My USB flash drive I'm using for the install I set up with RUFUS, and chose the GPT for UEFI option, and pretty much left everything else default except making sure the flash drive was formatted with fat32.

The system will not boot into the flash drive.

I've tried RUFUS, Windows usb creator, YUMI, Universal Pen Drive, I've tried various different flash drives, USB ports (including the front USB3.0 ports).

Any ideas?
 
So are you using trying to install the Threshold 2 build, version 1511? That's supposed to activate using a Windows 7/8.x key directly with a clean install. It sounds like if was activated already on 10. I think this is one of those instances where you call Microsoft and get the key reactivated.
 
Well, initially I think it was the original release version. I'll try the 1511 version (If that's what downloads from the media creation tool in a minute).
 
You try the different format option with Rufus? I had a hell of a time getting a bootable acronis iso to go and it was the "DD" or something that it pops up and asks about that finally made it boot and look right.
 
Are you putting in the Windows 7 key during the Windows 10 install? If it asks, just skip it and once the OS is installed, it should activate.
 
Changing the BIOS to UEFI mode is enough to trigger a re-activation request more often than not (the activation hash will be completely different so it's going to think you just swapped out the entire mobo even when you didn't). If you already activated that system using the Windows 10 upgrade it won't activate again with the same Product Key - you'll need to contact Microsoft and explain or use the little white lie solution by saying "My motherboard fried and I had to replace it..." which should be enough for them to supply you with a new key to activate with in UEFI mode.

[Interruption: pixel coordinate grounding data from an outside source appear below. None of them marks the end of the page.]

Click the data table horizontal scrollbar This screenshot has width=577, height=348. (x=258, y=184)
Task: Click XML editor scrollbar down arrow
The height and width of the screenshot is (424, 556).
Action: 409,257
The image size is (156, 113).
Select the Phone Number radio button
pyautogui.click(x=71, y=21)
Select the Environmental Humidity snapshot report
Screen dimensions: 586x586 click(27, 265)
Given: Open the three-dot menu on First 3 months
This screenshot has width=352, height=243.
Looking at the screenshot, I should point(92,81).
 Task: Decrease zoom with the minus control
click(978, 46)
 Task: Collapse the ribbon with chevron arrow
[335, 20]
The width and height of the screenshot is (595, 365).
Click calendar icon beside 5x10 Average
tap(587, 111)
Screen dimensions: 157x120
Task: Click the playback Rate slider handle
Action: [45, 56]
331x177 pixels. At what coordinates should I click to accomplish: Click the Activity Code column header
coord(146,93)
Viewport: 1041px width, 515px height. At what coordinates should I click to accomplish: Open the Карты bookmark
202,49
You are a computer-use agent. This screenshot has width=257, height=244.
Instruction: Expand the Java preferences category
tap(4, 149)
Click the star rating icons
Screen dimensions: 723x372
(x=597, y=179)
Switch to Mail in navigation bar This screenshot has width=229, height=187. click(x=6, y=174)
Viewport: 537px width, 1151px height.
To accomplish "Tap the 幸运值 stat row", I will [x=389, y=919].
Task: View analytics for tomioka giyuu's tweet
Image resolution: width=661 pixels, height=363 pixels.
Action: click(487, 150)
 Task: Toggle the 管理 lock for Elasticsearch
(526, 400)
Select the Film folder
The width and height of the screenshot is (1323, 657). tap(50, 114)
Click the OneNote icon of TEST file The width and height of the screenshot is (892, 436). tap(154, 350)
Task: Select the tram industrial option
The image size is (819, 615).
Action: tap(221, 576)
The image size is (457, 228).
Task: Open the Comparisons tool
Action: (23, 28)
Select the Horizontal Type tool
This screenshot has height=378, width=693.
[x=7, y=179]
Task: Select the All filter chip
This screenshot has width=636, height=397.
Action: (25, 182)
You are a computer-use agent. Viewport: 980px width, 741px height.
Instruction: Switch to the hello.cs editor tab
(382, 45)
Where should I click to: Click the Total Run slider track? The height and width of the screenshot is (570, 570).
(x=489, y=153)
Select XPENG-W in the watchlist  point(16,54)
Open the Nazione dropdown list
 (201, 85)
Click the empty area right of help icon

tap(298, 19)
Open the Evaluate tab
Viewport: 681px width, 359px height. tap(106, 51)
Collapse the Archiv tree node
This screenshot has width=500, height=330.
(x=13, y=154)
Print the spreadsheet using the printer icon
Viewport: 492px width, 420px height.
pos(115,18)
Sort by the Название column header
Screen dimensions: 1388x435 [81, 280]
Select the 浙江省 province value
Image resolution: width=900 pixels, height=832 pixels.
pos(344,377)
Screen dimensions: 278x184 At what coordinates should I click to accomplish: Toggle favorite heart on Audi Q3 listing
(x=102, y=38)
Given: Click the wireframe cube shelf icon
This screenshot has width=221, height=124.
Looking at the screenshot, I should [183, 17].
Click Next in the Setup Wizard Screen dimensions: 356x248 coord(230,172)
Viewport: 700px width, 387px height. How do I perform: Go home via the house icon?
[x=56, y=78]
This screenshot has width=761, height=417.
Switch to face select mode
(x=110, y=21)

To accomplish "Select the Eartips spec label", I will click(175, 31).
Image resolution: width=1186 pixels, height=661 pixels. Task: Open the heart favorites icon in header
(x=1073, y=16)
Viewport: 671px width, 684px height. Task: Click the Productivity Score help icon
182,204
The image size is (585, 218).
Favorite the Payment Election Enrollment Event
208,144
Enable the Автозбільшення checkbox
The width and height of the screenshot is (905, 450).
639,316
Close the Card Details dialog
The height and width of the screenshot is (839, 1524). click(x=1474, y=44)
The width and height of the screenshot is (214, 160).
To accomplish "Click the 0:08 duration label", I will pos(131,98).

I can't imagine UEFI is going to offer you much of anything over using the legacy BIOS mode on that motherboard so I'd say just go back to using legacy BIOS mode and it should be activated as soon as you get online.

You can try the Threshold 2 release (1511) but again, once a Product Key has been activated on a given activation hash/hardware setup, it won't activate again if things change, it needs a new key entirely for the changed hash.
 
Contact MS. Your key activation is tied to a piece of hardware that you can actually even see in your Windows account. They can remove/change/swap that on their side of things as long as you're willing to call them and talk it over. Kind of like the old days when you used your activation key more than 5-10 times.
 
Changing the BIOS to UEFI mode is enough to trigger a re-activation request more often than not (the activation hash will be completely different so it's going to think you just swapped out the entire mobo even when you didn't). If you already activated that system using the Windows 10 upgrade it won't activate again with the same Product Key - you'll need to contact Microsoft and explain or use the little white lie solution by saying "My motherboard fried and I had to replace it..." which should be enough for them to supply you with a new key to activate with in UEFI mode.

Why lie? Just tell them it's the same motherboard and you switched it from BIOS to UEFI.